Art Goldhammer l'a constaté pendant son séjour en France : les sympathisants de gauche semblent avoir déjà renoncé à gouverner en 2017-2022.

J'ai souvent critiqué la prétendue "prospective politique" basée sur… les sondages d'opinion les plus versatiles. Mais cette fois, il me semble que les sondages décrivent une véritable cristallisation de l'opinion publique.

La victoire de M. Sarkozy à la présidence de l'UMP est quasi-certaine ; sans quoi, d'autres leaders ayant des réseaux solides se seraient lancés, que ce soit MM. Fillon, Juppé, Copé ou Bertrand.

La victoire de M. Sarkozy à une primaire est, de très loin, le résultat le plus probable. N'a-t-il pas obtenu près de 49% du suffrage des Français en 2012 ? Cela augure mal d'une "impopularité" parmi les électeurs de droite, particulièrement, les 1 ou 8% de militants qui iraient voter à une primaire. Les petites manoeuvres sur l'inclusion ou non du centre dans la primaire, sont sans portée : les électeurs du centre sont indépendants d'esprit, beaucoup attendent jusqu'à la véritable élection pour se prononcer, ils ne seront qu'une minorité à se déplacer pour des primaires.

De plus, beaucoup de sympathisants du FN pourraient aller voter M. Sarkozy contre M. Juppé : une occasion comme une autre de soutenir un politicien moins "politiquement correct" que les autres.

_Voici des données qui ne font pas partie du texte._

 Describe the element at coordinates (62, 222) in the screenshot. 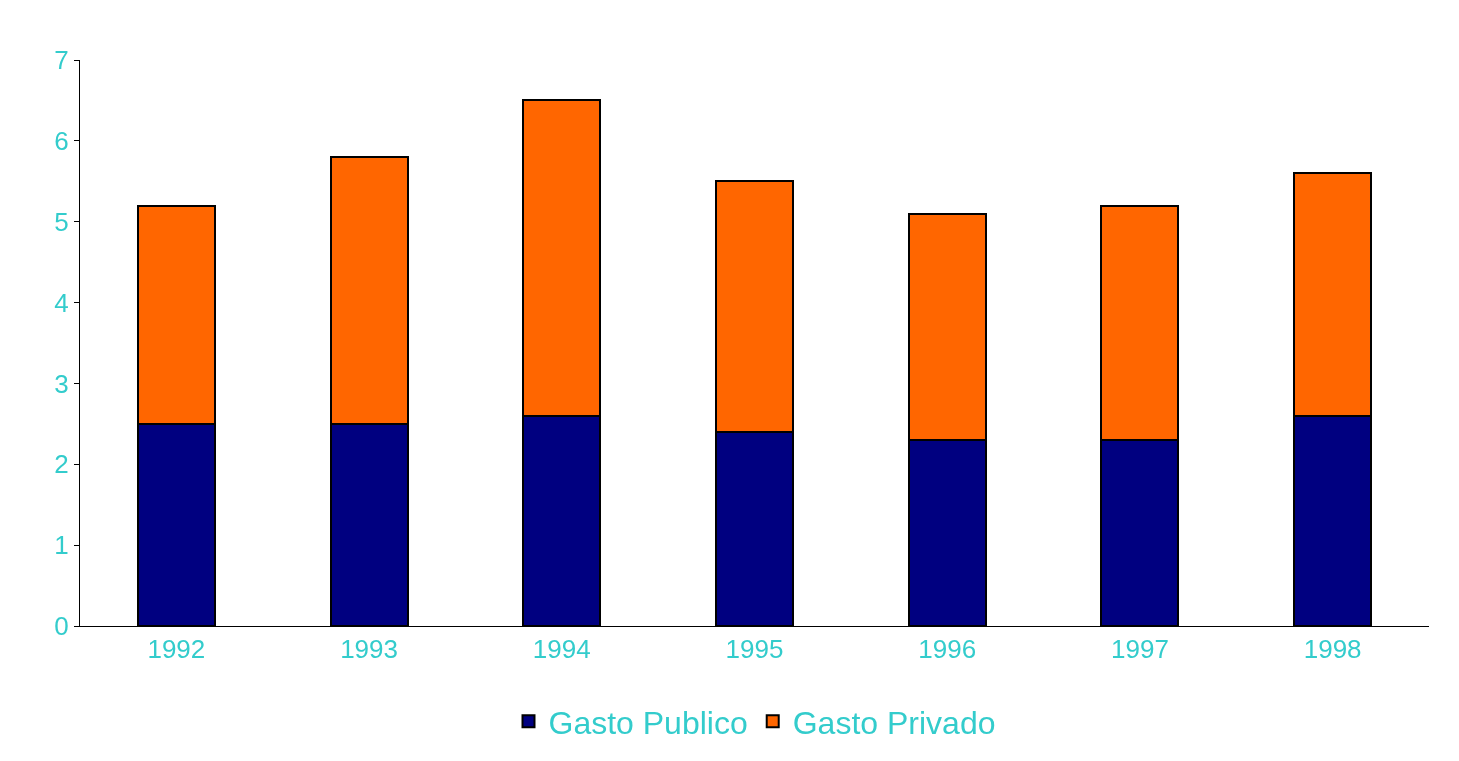

I see `y-tick-label: 5` at that location.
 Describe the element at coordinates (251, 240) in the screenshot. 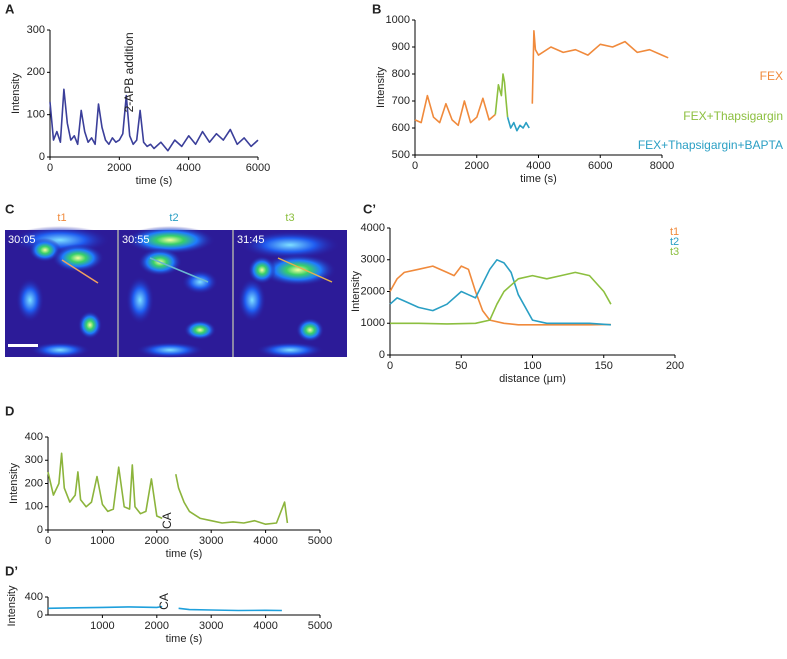

I see `image-time: 31:45` at that location.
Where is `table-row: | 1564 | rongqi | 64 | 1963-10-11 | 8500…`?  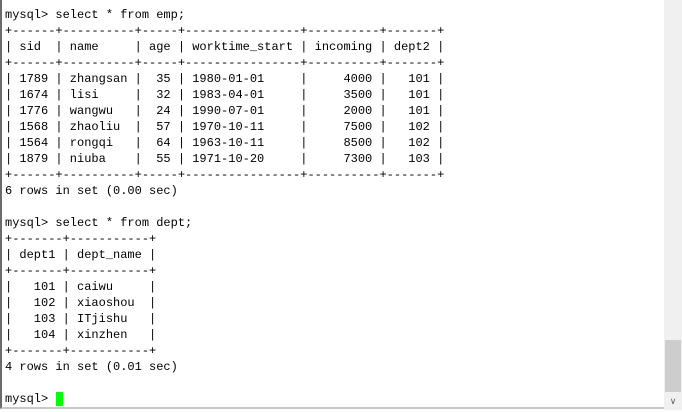
table-row: | 1564 | rongqi | 64 | 1963-10-11 | 8500… is located at coordinates (225, 143).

Quant aux affaires aux basques de M. Sarkozy : après 2 ans et demi de lenteurs judiciaires, comment cela pourrait-il se dénouer (instructions, procès, appels, Cassation…) dans les 6 ou 12 prochains mois ? C'est tout à fait improbable. Et dans 12 mois, si la justice interférait dans une campagne nationale déjà bien lancée, cela serait jugé déplacé.

Il me semble que le succès quasi-certain du FN aux cantonales et surtout régionales de 2015 (moins de 30% m'étonneraient) offrirait à M. Sarkozy le levier dont il a besoin pour faire basculer en sa faveur la classe politique et médiatique : se présenter en seule alternative au FN. Quel que soit son propre programme. Et même, plus il force à droite, plus il joue la provoc, plus il obtiendra de sympathie des électeurs potentiels du FN, et plus sa prétention sera fondée.

La gauche classique semble paralysée, hypnotisée, sans ressort. Le centre n'a plus aujourd'hui de soutien populaire actif. La gauche de la gauche, les écologistes, les "frondeurs", malgré leur rancune contre M. Hollande, peuvent bien constater que pas grand monde ne bouge le petit doigt pour les secourir.

Une alternative crédible, gagnante, se constituera-t-elle d'ici 2017 ? Un mouvement démocratique, écologiste, progressiste, républicain, défenseur des libertés, peut-il susciter et fédérer assez de forces, de soutien, d'intérêt public, de leaders, d'élan, de cohésion… pour convaincre 30% ou plus des Français au premier tour de 2017, et plus de 50% au second tour ?

J'espère que cela arrivera, comme je l'ai espéré en vain en 2005-2007. Je crois que la société française en a le ressort, les capacités. Mais pour l'instant, je ne vois rien venir.